╭─ MATERIAL

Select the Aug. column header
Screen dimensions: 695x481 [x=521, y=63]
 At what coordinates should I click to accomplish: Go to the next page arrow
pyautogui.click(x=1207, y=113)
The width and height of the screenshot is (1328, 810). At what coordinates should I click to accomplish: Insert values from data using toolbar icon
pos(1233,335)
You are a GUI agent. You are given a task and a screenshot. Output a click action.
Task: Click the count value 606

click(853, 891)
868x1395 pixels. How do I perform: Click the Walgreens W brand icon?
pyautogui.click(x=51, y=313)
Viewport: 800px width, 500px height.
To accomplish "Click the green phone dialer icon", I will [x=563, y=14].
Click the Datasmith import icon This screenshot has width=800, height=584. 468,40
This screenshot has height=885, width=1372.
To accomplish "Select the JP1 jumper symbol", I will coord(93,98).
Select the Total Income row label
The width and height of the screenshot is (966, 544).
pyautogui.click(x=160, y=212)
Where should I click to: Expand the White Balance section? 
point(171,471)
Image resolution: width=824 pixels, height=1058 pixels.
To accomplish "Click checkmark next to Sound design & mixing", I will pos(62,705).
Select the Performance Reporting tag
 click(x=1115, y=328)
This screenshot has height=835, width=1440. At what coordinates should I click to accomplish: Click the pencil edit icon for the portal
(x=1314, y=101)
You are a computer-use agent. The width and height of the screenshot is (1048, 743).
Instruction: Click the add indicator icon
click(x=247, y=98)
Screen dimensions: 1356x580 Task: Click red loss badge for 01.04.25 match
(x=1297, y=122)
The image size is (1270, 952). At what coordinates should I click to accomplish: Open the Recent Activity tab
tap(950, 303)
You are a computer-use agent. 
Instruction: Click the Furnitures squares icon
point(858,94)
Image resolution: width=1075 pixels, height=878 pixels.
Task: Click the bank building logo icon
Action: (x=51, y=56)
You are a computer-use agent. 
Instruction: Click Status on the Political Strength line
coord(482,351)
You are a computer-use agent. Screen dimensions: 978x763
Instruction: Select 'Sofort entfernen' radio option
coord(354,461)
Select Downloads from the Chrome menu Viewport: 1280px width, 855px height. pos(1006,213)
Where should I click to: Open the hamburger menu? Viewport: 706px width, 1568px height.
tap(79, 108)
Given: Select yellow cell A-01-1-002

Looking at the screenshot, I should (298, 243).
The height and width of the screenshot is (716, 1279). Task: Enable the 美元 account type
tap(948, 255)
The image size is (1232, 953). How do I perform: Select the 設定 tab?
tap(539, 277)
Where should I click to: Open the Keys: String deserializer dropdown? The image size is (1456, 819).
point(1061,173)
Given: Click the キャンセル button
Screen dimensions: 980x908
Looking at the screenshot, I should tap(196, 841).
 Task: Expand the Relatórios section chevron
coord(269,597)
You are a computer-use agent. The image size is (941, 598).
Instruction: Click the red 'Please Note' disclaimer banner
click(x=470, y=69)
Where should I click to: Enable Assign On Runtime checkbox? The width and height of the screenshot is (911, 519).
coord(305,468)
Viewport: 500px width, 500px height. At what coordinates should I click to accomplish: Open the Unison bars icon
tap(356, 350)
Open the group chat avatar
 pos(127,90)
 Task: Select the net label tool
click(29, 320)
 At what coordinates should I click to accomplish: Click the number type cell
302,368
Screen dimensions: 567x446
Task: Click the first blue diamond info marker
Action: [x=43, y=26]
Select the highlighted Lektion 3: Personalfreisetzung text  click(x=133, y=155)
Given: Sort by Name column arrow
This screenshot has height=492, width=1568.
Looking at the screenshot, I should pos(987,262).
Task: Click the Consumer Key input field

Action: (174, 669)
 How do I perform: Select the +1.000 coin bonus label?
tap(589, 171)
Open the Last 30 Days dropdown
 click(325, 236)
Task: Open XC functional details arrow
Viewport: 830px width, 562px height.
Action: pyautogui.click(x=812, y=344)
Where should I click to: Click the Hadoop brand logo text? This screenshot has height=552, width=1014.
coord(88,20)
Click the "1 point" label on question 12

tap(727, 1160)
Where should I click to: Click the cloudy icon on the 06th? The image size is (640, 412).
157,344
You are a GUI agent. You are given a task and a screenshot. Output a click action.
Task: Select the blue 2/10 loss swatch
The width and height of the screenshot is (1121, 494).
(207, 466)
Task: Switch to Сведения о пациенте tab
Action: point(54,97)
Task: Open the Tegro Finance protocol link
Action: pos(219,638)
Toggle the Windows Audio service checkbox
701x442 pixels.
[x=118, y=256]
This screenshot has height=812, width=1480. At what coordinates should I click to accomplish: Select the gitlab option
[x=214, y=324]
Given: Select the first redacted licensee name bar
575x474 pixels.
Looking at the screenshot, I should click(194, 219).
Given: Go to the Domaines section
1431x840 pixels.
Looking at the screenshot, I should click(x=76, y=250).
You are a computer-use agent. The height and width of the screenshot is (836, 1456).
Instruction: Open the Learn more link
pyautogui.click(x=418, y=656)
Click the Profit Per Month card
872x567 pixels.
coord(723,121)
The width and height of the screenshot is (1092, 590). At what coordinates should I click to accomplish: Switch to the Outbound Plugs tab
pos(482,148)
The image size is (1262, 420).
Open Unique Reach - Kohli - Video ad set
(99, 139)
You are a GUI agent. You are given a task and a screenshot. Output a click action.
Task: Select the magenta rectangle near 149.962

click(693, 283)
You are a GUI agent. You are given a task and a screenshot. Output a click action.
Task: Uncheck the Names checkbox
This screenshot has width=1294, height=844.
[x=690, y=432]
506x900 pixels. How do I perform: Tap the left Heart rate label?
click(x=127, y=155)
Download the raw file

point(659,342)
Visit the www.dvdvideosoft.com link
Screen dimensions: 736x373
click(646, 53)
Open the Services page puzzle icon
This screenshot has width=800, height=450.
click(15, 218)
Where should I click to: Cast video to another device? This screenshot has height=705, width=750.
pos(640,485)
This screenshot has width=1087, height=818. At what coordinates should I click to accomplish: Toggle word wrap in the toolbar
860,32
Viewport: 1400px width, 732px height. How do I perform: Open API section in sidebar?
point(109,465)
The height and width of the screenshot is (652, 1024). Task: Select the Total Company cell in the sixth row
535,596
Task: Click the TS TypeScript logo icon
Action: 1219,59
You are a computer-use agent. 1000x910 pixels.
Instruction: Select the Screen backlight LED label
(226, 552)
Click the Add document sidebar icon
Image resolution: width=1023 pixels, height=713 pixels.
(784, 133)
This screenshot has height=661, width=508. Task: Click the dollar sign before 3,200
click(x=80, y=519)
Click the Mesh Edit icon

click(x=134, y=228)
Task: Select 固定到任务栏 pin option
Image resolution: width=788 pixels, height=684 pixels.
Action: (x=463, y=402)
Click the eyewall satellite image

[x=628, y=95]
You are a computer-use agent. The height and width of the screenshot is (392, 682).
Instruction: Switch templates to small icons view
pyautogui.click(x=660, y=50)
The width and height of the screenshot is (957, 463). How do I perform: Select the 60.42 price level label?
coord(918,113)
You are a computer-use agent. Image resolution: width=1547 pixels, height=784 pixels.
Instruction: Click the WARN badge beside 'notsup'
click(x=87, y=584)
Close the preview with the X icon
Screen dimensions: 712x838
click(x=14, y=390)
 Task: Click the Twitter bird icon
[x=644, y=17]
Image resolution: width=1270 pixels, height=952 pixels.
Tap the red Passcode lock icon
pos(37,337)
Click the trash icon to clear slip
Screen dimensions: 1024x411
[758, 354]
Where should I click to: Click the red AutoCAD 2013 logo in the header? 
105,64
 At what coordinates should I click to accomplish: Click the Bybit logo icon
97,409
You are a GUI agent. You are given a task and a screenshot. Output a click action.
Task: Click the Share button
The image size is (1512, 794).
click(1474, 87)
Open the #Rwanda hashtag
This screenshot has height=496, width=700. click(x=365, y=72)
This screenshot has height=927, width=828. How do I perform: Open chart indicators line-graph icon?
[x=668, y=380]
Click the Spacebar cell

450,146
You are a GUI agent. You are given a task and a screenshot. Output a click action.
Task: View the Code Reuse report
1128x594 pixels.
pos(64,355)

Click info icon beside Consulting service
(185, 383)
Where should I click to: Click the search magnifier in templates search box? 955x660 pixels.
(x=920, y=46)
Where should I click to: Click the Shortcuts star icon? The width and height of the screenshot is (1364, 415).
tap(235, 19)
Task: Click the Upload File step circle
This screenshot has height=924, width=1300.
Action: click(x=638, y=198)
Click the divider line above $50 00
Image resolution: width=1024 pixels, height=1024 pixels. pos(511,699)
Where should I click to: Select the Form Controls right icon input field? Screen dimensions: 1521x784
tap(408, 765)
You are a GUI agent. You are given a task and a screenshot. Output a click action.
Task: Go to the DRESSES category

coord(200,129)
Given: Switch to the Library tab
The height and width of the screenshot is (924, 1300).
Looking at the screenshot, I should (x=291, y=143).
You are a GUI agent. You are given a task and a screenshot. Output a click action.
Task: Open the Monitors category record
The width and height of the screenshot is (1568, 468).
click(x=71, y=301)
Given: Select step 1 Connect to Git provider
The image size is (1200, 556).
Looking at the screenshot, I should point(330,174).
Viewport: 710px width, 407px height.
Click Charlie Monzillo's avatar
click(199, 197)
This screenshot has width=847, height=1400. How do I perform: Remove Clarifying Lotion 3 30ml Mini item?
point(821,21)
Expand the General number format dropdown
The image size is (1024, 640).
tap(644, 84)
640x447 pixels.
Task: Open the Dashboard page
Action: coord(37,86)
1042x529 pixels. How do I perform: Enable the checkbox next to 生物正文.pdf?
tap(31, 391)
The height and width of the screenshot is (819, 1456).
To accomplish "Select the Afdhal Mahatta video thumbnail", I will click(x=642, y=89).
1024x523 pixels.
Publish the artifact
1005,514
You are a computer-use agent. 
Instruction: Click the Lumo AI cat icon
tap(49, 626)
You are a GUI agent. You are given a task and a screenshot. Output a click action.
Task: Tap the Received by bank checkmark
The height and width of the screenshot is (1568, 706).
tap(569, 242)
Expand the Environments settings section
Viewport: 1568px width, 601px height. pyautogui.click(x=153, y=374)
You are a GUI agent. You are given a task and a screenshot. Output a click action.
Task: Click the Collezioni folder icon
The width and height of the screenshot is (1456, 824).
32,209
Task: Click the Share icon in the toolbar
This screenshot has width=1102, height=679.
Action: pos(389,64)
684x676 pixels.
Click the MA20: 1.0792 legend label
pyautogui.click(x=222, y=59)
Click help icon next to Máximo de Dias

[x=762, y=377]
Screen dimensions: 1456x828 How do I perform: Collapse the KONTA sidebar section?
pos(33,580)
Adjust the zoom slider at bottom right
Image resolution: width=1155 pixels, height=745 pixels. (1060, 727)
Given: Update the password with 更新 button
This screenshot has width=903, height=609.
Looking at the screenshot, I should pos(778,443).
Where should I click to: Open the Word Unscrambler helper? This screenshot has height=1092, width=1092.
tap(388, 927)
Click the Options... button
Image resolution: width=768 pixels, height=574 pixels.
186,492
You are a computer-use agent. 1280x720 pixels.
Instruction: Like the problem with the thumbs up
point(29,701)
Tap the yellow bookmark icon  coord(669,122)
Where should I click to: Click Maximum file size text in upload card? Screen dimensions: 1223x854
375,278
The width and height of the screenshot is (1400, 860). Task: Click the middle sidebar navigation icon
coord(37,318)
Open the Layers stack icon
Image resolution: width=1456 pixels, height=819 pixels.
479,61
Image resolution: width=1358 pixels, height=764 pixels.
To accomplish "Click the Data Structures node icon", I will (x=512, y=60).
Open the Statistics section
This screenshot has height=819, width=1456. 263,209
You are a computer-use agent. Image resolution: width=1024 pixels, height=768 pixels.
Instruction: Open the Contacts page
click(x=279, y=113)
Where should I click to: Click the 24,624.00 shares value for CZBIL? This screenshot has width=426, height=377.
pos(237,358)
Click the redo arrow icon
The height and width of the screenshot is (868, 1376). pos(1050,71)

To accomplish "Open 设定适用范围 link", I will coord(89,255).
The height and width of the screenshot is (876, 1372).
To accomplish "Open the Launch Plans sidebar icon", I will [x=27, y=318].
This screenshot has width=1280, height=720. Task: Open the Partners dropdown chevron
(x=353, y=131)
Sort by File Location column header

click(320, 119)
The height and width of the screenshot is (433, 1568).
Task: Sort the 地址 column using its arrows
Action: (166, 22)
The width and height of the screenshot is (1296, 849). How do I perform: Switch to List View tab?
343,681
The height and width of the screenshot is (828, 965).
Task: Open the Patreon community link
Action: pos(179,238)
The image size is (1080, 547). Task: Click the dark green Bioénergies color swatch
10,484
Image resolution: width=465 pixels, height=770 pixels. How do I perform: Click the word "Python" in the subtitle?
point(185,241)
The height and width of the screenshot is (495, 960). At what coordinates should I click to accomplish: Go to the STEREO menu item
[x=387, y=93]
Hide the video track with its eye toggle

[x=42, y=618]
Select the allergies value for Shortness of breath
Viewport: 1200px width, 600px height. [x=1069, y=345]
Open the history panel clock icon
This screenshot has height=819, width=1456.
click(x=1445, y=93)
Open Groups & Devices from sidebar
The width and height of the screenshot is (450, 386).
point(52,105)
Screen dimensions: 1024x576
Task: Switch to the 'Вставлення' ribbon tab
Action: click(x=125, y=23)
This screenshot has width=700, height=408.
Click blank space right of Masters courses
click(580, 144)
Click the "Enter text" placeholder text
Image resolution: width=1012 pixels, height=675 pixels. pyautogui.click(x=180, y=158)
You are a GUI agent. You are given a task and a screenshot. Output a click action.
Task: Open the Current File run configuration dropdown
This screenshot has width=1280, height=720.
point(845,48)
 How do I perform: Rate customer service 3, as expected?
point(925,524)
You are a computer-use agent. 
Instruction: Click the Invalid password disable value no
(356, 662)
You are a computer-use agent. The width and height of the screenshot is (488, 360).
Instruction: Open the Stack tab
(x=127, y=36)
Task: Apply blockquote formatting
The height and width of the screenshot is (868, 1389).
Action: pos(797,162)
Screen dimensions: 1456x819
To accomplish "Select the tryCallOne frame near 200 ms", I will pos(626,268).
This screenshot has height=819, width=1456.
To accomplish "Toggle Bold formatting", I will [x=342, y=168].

╰─

SET EXERCISE:
Copy out the data again, everything from the line containing "is (488, 360)." down to the end, and add 108 to each click coordinate in the answers.

COMPLETE ANSWER:
You are a computer-use agent. The width and height of the screenshot is (488, 360).
Instruction: Open the Stack tab
(x=235, y=144)
Task: Apply blockquote formatting
The height and width of the screenshot is (868, 1389).
Action: pos(905,270)
Screen dimensions: 1456x819
To accomplish "Select the tryCallOne frame near 200 ms", I will pos(734,376).
This screenshot has height=819, width=1456.
To accomplish "Toggle Bold formatting", I will [x=450, y=276].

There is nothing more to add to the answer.